Above all, the provision of reliable and peer reviewed information and commentary is required to provide confidence that risk-tested GM crops can provide solutions and benefits to challenges facing the world with an ever-increasing population. It is critical that there is responsible reporting of agricultural technologies to realise their potential (Mehta and Vanderschuren 2021). There is no doubt that fact-based conversations are required, along with minds open to balancing risk and benefits, rather than holding to ideologies and polarised views.

This systematic review on the benefits and risks of GM crops leads to the conclusion that GM crops provide considerable benefits and are a valuable option that needs to be employed to solve many of the current challenges facing humankind, and as a result they will improve not simply economic outcomes, but also the environment.
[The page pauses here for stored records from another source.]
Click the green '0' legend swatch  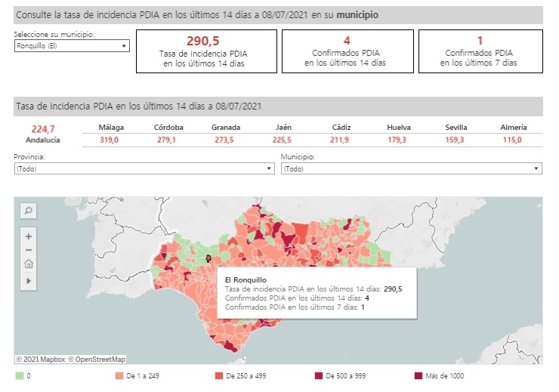click(19, 375)
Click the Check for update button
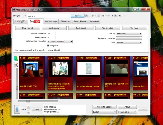 [105, 107]
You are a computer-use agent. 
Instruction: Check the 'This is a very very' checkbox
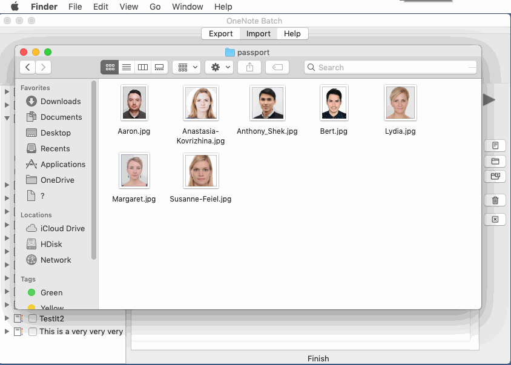coord(33,332)
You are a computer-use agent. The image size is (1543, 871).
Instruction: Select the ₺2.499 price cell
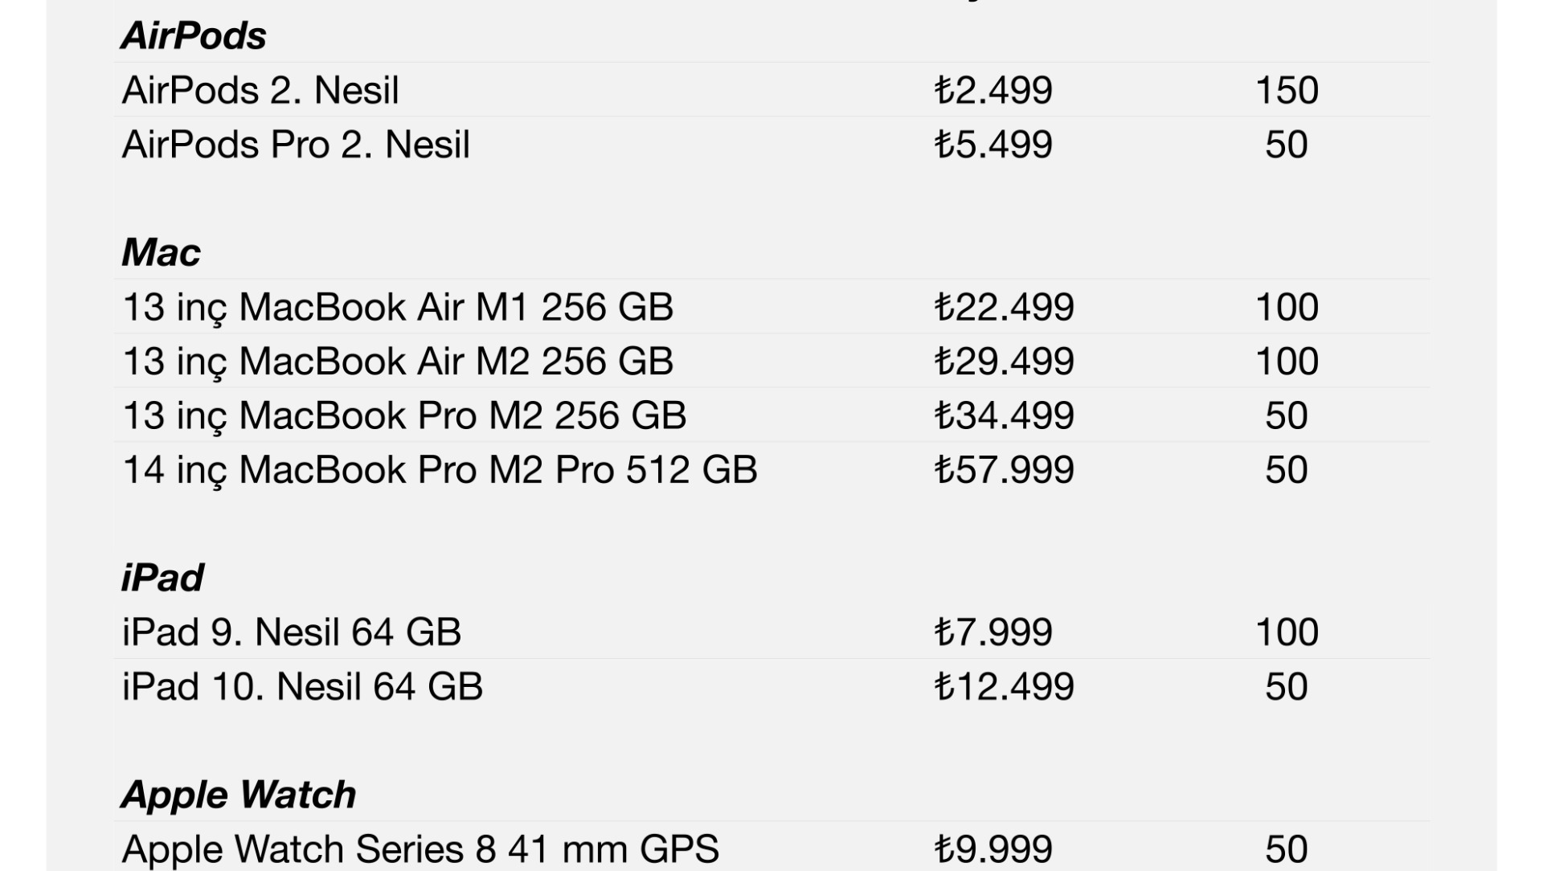(x=993, y=90)
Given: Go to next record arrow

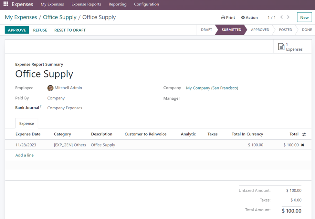Looking at the screenshot, I should tap(288, 17).
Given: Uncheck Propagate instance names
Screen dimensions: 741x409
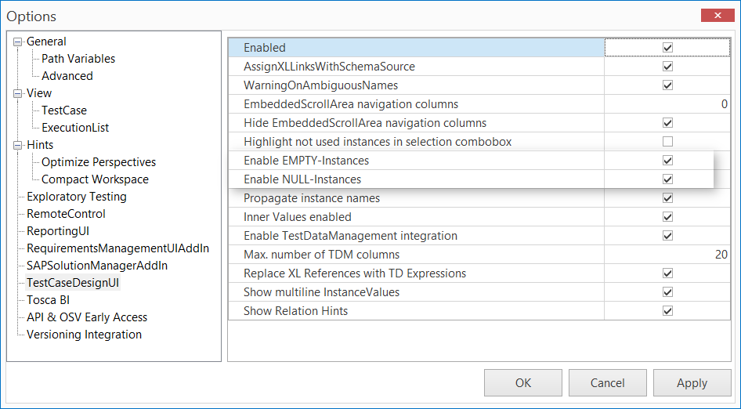Looking at the screenshot, I should (x=667, y=198).
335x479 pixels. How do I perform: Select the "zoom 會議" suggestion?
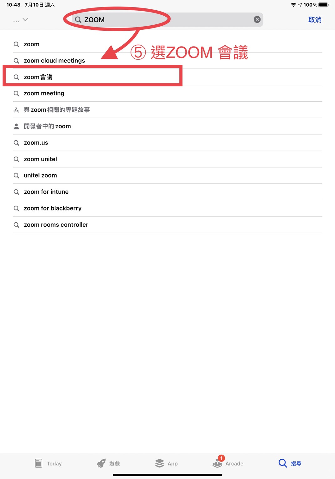pos(38,77)
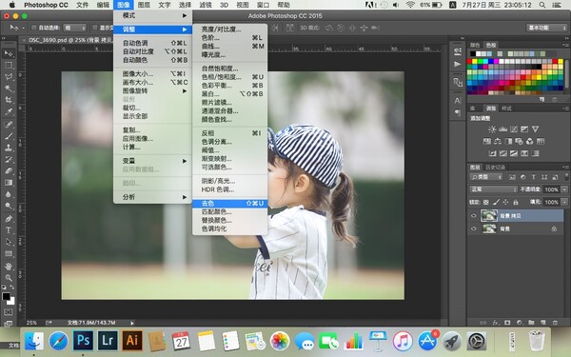
Task: Switch to the 历史记录 tab
Action: click(495, 168)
The GM technologies like many non-GM technologies can bring risks, but these can be monitored and quantified and allow decisions to be made about commercial, societal  and environmental benefits, versus real risks.

Conflict of interest

The author is employed by Grasslanz Technology Ltd which has an R&D investment portfolio that includes both the genetic modification and gene editing of forages and microbes to provide mitigating solutions to current environmental and animal welfare issues facing New Zealand and other pastoral economies.